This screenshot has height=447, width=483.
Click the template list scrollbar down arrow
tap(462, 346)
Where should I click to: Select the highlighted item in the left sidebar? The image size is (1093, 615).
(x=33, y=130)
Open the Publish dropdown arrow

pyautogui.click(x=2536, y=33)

__Required work__:
Your task is to transcribe the material, which must come out exactly as written.

__Task response__:
This screenshot has height=447, width=483.
Click the template list scrollbar down arrow
tap(462, 346)
Where should I click to: Select the highlighted item in the left sidebar? The image size is (1093, 615).
(x=33, y=130)
Open the Publish dropdown arrow

pyautogui.click(x=2536, y=33)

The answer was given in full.